Ирина уронила тарелку, та стукнулась об стол и покатилась, противно дребезжа. Борис поймал ее на самом краю.
— Что? — удивленно распахнула глаза Ира. — Кем убито, когда?
— Ира, я спрашиваю, — спокойно повторил Борис, — как ты думаешь, сколько русских было убито с тех пор, как пришел к власти Дудаев?
— Боря, с тобой все в порядке? Вроде, выпил немного…
— Ира! Все нормально — я трезв! Просто интересно твое мнение. Ты что, сказать не можешь?
Ирина внимательно посмотрела на Бориса, нервно пожала плечами.
— Не знаю! Много!
— Я же не спрашиваю, знаешь ты или нет, — терпеливо повторил Борис. Я спрашиваю — как ты думаешь.
— А я тебе и говорю, что не знаю! — немного раздраженно сказала Ирина. — Как я могу что-нибудь думать, если не знаю!
— И все-таки? Приблизительно!
— Боря, перестань! Все-таки ты бываешь удивительным занудой.
Борис замолчал, отломил крошку хлеба, стал мять. Ирина внимательно следила. Скатал из хлеба шарик, удивленно на него посмотрел, вздохнул.
— А если бы тебе сказали, что за эти годы было убито 25 тысяч русских, поверила бы?
— Не знаю!
— Двадцать пять тысяч. Это в среднем по двадцать одному человеку в день.
Ира молчала.
— Каждый день, Ира. Каждый день — двадцать один труп. Три года.
— Не может быть… — неуверенно протянула Ирина. Помолчала, что-то прикидывая, и отрубила: — Нет! Этого не может быть!
— Почему? — тут же вкрадчиво спросил Борис.
— Потому! — раздраженно бросила Ирина, глянула на Бориса и добавила: — Потому что мы бы знали.
— Ты уверена?
— Уверена! И ты тоже уверен. Тебе надо, чтобы я сказала?

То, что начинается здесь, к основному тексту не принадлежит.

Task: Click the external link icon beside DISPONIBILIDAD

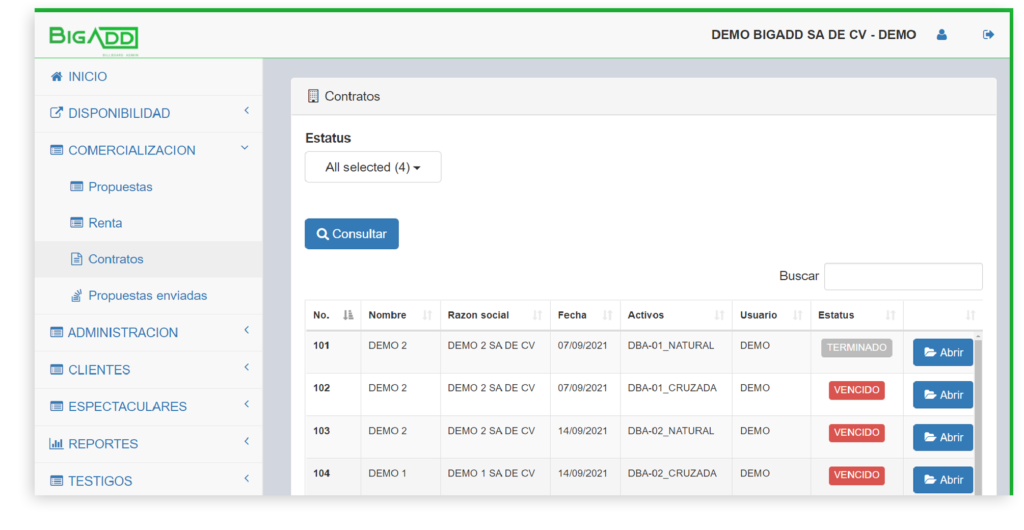Action: (57, 114)
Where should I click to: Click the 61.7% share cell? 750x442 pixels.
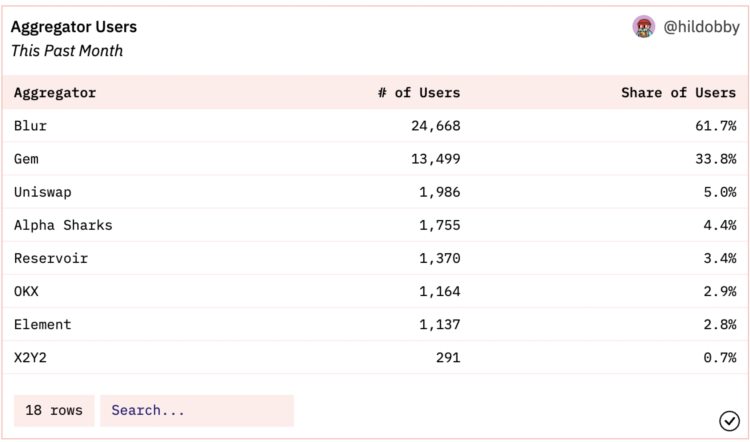[x=714, y=126]
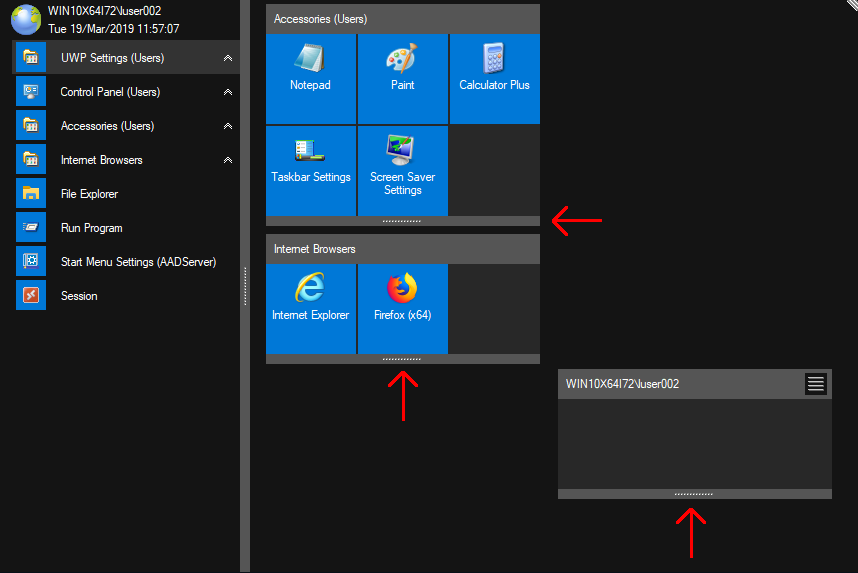The width and height of the screenshot is (858, 573).
Task: Collapse the Internet Browsers sidebar group
Action: (228, 161)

Пожалуйста: у нас ничего в тайне не сохранишь, все тут же становится известно. Один сказал другому, тот еще трем…
— Телефоны, — подсказал Борис.
— Телефоны, — согласилась Ирина. — Куча похорон каждый день. Нет, это невозможно! А с чего ты взял эту цифру?
Борис помялся, помялся и все-таки ответил:
— Приснилось.
— Опять! Опять телевизор? Да выкинь ты этот шарик!
— Опять. Ты только не волнуйся, — Борис взял жену за руку. — Это же просто сон.… Кстати, а как ты думаешь, что было бы, если, правда, каждый день по столько…
— Не волнуйся… Что? Да паника была бы. Побежали бы куда глаза глядят через две недели!
— Я думаю через два месяца…
— Через две недели!
Борис легонько сжал ее ладонь, провел по тонким, знакомым до мелочей пальцам. За окном быстро темнело, надо было бы включить свет. Но они сидели, держась за руки, как много лет назад, и так же смотрели друг другу в глаза. Вот только газа у обоих были грустные.
— Боря, — тихо сказала Ира, — но ведь убивали.
— Убивали, — согласился Борис. — И грабили, и насиловали. Но не столько же. Это же получается, что тут у нас не жизнь была, пусть и поганая, а бойня какая-то.
— Да… — задумчиво протянула Ирина, — а у нас Славик весь девяносто второй на теннис ходил.
— А книжный базар? — оживился Борис. — Он же вообще еще летом этого года работал. Народу, правда, маловато уже было, но ведь работал же. Книжки люди покупали!